SSH - Best Practices
When deploying SSH as a service, you need to keep in mind two essential aspects: the security component itself, such as cipher suites and login credentials, and the user aspect, as in who has access.
Ensure that your SSH server uses only modern cipher suites (as mentioned in the TLS part above). It is also strongly recommended to deploy SSH keys and disable password login entirely. If you need to jump over one server to get to another, use SSH agent forwarding and never copy your SSH key to a server.
SSH keys should always be 4096 bits or better and should be protected by a password. Hardware tokens, like the Yubikey, can also store SSH keys, but the configuration can be pretty complicated and may not be supported on all platforms.
On the access side of things, it is crucial to think about who has access to a server and what the procedure is to add or remove an employee’s access. This can be achieved in multiple ways, ranging from configuration management tools that manage the keys to LDAP authentication. However, keep in mind that if your authentication relies on a third-party service such as an LDAP server being available, that server must be online for your employees to log in to the server.
In addition to managing who can access the server, it is also essential to make sure that people cannot log in from unauthorized locations. Therefore, the SSH service should be restricted to company IP ranges only. If an SSH service has to be run on public access, it is strongly recommended that the SSH access not be run in port 22 or 2222. This recommendation is to filter your logs of severe attacks, which is quite complicated if you have them full of script kiddie-style probes.

Challenges:
• a. From the SSH best practices text, copy the passage that begins with the words containing "SSH keys should" and ends with "to the server.".
• b. In the SSH best practices text, what is the minimum size given for SSH keys?

Extracted material:
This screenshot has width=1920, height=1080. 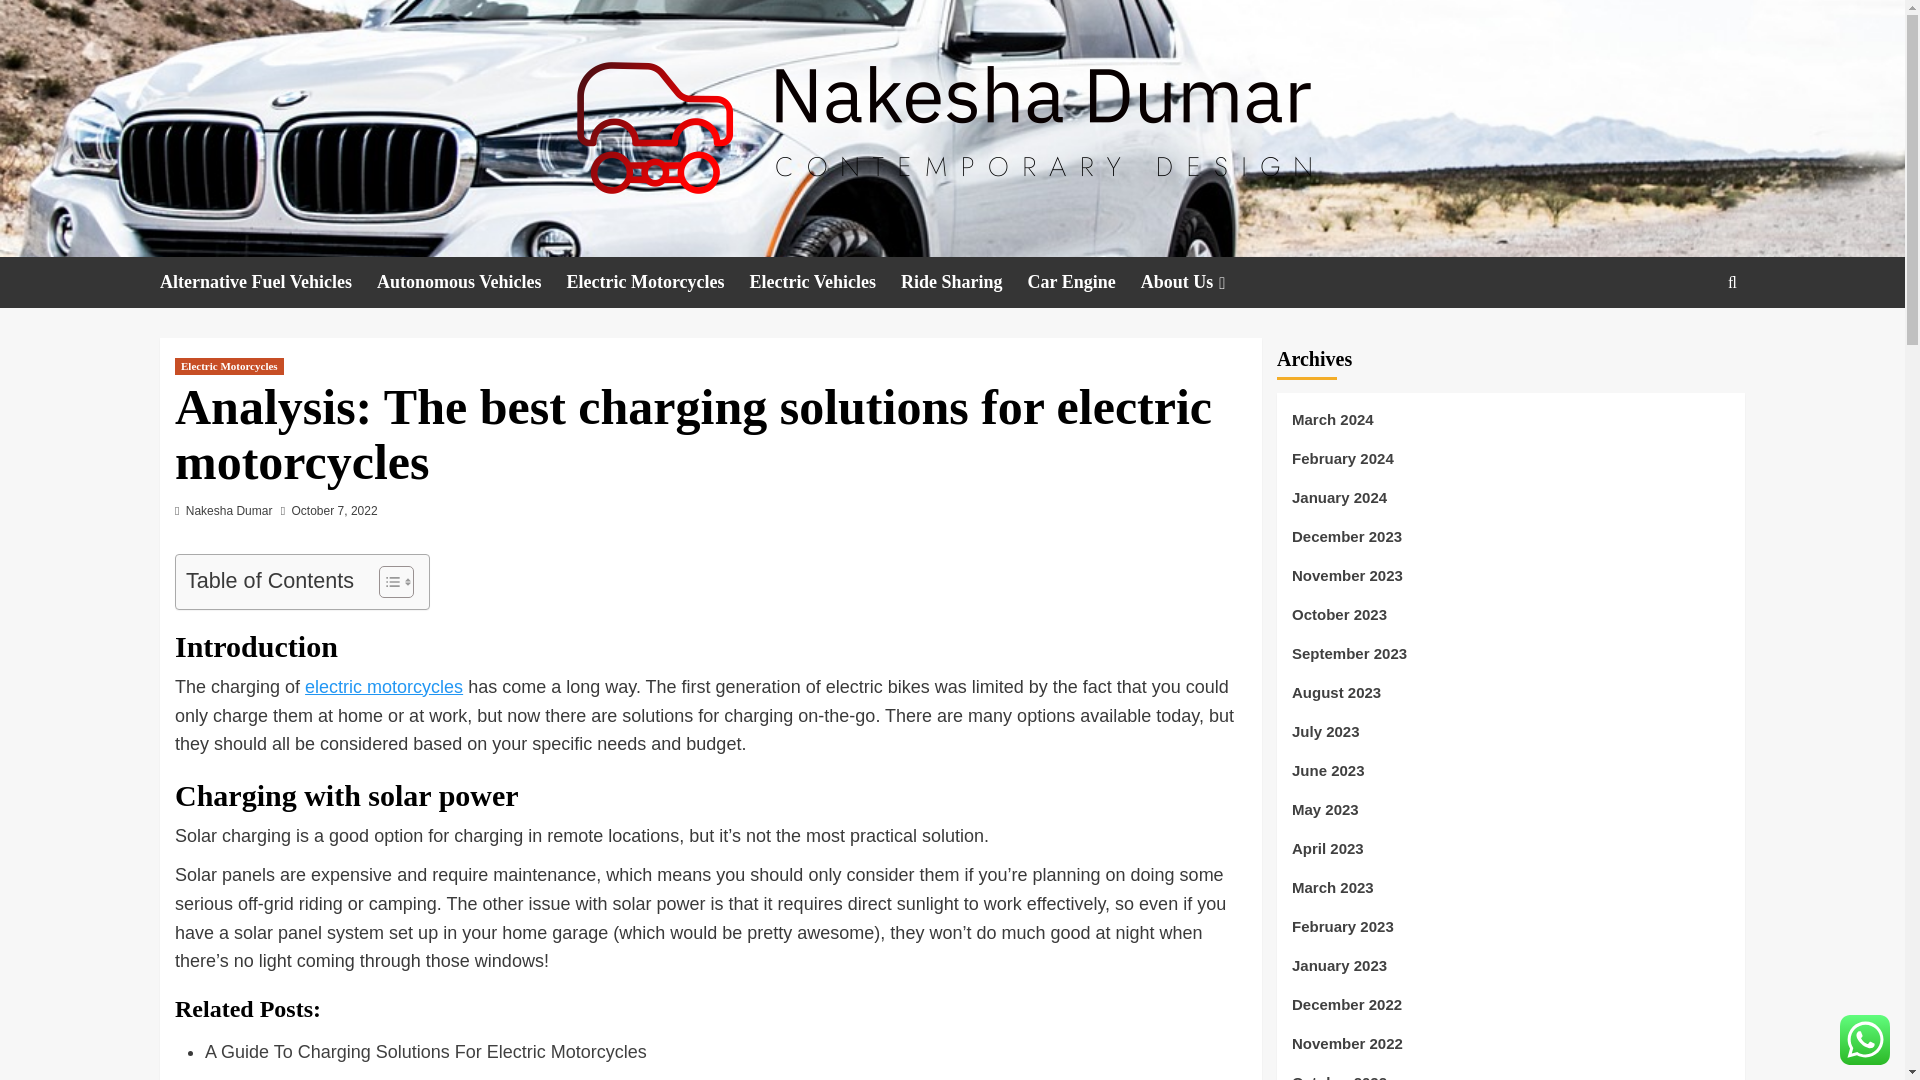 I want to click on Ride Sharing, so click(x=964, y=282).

--

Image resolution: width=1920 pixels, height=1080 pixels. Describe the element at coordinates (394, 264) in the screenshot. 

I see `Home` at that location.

...

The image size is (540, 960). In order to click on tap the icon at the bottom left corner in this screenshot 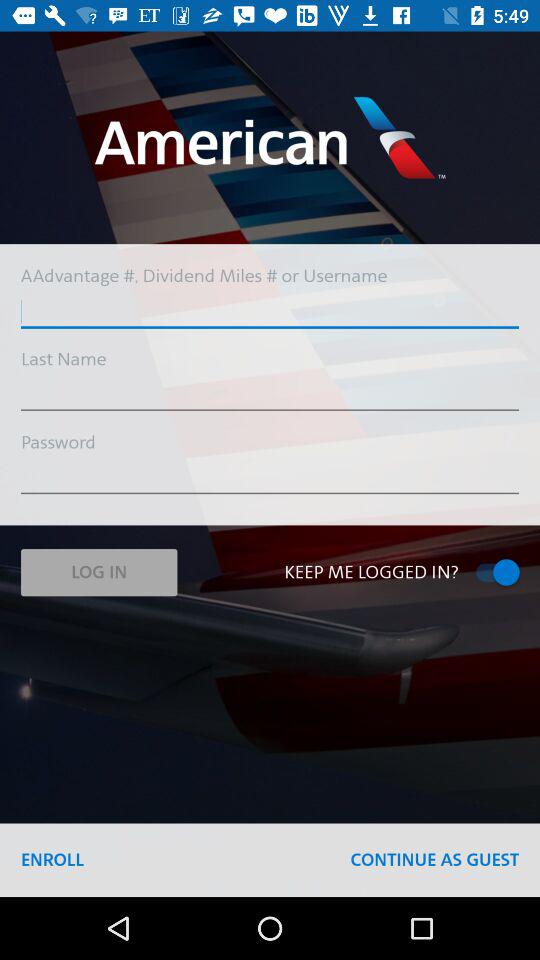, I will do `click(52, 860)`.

Answers to the problems:
• a.
SSH keys should always be 4096 bits or better and should be protected by a password. Hardware tokens, like the Yubikey, can also store SSH keys, but the configuration can be pretty complicated and may not be supported on all platforms.
On the access side of things, it is crucial to think about who has access to a server and what the procedure is to add or remove an employee’s access. This can be achieved in multiple ways, ranging from configuration management tools that manage the keys to LDAP authentication. However, keep in mind that if your authentication relies on a third-party service such as an LDAP server being available, that server must be online for your employees to log in to the server.

• b. 4096 bits